● What is expected
Reproduce, without any alteration, the lines of the data below from the line containing "Screen dimensions: 700x660" to the line containing "Looking at the screenshot, I should 781,618.".

--- begin ---

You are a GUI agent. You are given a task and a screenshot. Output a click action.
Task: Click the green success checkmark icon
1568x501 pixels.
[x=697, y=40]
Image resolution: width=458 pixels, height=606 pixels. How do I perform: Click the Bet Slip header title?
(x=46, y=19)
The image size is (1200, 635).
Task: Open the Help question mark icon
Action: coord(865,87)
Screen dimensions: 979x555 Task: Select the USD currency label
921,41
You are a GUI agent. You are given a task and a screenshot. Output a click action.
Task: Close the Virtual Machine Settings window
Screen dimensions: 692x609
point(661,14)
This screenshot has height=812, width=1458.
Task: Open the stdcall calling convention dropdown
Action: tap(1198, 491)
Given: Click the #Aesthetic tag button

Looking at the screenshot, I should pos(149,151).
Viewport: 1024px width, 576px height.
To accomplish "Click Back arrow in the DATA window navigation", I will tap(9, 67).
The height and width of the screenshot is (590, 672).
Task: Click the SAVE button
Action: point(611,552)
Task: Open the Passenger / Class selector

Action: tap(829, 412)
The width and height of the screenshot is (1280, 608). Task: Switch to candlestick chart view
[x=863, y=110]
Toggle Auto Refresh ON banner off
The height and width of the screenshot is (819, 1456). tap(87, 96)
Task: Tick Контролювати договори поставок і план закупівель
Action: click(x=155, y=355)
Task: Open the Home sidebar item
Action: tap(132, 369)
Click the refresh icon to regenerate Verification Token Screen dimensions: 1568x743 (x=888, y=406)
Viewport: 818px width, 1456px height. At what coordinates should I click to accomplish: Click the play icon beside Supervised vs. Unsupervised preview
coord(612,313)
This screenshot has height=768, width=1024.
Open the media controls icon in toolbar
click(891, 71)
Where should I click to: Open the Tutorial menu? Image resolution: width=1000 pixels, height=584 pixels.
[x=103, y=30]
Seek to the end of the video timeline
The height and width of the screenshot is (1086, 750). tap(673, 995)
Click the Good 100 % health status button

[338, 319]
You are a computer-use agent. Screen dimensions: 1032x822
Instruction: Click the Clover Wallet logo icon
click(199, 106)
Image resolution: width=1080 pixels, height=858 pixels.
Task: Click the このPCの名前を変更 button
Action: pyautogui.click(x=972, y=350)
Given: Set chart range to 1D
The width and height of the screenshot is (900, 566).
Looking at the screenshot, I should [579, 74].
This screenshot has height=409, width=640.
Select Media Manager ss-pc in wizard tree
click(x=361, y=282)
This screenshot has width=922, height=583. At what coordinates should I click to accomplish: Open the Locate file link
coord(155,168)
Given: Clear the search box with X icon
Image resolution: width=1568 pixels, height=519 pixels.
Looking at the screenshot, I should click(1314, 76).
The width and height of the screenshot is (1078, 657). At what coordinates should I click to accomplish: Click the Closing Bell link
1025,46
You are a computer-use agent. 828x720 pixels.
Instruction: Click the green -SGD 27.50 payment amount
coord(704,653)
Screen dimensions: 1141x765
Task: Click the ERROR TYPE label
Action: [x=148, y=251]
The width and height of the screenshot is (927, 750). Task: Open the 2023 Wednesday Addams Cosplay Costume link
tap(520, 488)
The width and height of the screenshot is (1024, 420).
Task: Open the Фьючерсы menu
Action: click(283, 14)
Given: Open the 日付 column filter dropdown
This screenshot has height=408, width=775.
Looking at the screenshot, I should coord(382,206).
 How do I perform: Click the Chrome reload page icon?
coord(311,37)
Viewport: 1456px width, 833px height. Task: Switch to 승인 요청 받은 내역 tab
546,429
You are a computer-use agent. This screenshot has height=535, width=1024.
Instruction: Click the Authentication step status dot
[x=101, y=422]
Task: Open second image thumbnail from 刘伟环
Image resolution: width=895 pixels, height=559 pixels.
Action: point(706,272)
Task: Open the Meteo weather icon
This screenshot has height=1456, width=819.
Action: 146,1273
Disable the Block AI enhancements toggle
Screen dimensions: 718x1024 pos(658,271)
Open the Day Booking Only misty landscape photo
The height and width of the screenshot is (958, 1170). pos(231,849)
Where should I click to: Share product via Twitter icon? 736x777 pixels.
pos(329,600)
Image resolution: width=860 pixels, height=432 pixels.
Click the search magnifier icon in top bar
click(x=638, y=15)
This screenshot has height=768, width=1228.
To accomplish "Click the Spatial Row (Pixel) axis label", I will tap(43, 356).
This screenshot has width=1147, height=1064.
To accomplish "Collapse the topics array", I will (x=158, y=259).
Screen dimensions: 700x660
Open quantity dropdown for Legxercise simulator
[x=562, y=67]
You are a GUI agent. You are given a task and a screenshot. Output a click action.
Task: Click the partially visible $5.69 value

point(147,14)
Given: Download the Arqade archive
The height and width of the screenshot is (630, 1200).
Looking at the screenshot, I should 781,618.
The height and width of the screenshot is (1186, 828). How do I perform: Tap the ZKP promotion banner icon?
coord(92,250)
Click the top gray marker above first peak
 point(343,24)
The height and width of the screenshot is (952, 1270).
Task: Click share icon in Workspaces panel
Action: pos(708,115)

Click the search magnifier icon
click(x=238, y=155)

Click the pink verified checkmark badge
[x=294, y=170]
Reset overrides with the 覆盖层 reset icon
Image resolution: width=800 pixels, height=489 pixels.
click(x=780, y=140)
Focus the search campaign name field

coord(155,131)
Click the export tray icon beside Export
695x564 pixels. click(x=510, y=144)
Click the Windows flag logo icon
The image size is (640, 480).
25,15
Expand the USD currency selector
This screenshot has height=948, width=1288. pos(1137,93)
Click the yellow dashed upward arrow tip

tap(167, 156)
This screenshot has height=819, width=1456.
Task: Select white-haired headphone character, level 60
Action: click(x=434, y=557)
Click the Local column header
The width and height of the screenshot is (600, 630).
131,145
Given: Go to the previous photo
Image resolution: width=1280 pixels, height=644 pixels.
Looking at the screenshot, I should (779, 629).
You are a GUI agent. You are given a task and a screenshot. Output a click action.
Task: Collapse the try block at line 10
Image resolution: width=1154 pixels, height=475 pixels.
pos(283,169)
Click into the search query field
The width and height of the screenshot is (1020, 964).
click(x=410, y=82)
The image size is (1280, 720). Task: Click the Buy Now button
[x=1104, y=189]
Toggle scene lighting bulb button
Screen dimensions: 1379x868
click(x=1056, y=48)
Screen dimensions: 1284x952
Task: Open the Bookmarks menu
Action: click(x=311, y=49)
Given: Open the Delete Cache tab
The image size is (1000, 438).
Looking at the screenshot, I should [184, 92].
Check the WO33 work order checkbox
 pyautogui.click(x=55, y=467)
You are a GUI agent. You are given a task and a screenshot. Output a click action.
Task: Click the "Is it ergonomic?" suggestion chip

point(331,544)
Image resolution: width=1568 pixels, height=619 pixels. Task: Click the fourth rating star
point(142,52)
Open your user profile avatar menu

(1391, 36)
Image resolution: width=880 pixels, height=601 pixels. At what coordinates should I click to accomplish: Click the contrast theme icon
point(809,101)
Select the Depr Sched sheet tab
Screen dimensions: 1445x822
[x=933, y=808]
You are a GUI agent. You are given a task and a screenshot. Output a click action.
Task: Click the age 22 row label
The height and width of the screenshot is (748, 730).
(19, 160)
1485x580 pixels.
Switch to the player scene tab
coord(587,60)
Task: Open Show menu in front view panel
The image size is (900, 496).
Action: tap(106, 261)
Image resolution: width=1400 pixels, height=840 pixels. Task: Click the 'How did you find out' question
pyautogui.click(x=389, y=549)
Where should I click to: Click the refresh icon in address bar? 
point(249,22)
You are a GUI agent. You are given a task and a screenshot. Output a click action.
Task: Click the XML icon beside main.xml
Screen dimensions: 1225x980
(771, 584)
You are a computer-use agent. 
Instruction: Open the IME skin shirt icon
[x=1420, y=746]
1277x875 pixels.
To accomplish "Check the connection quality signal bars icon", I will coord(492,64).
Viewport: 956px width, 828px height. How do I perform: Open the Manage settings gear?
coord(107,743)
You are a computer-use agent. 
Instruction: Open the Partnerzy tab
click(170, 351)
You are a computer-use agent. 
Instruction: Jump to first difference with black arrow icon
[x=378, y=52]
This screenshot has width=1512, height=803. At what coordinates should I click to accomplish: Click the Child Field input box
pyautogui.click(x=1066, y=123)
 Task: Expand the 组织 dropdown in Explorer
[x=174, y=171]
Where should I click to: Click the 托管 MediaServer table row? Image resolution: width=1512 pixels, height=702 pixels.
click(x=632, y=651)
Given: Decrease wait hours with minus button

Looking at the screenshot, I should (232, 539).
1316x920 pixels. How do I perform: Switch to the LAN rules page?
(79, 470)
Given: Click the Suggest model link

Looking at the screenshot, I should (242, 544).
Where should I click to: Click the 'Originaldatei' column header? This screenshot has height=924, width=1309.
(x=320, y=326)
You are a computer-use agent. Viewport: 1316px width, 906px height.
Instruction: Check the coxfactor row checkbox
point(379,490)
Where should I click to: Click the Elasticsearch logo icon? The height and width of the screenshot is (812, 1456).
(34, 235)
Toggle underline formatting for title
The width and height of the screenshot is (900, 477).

--- end ---

● Task response
Screen dimensions: 700x660
Open quantity dropdown for Legxercise simulator
[x=562, y=67]
You are a GUI agent. You are given a task and a screenshot. Output a click action.
Task: Click the partially visible $5.69 value

point(147,14)
Given: Download the Arqade archive
The height and width of the screenshot is (630, 1200).
Looking at the screenshot, I should 781,618.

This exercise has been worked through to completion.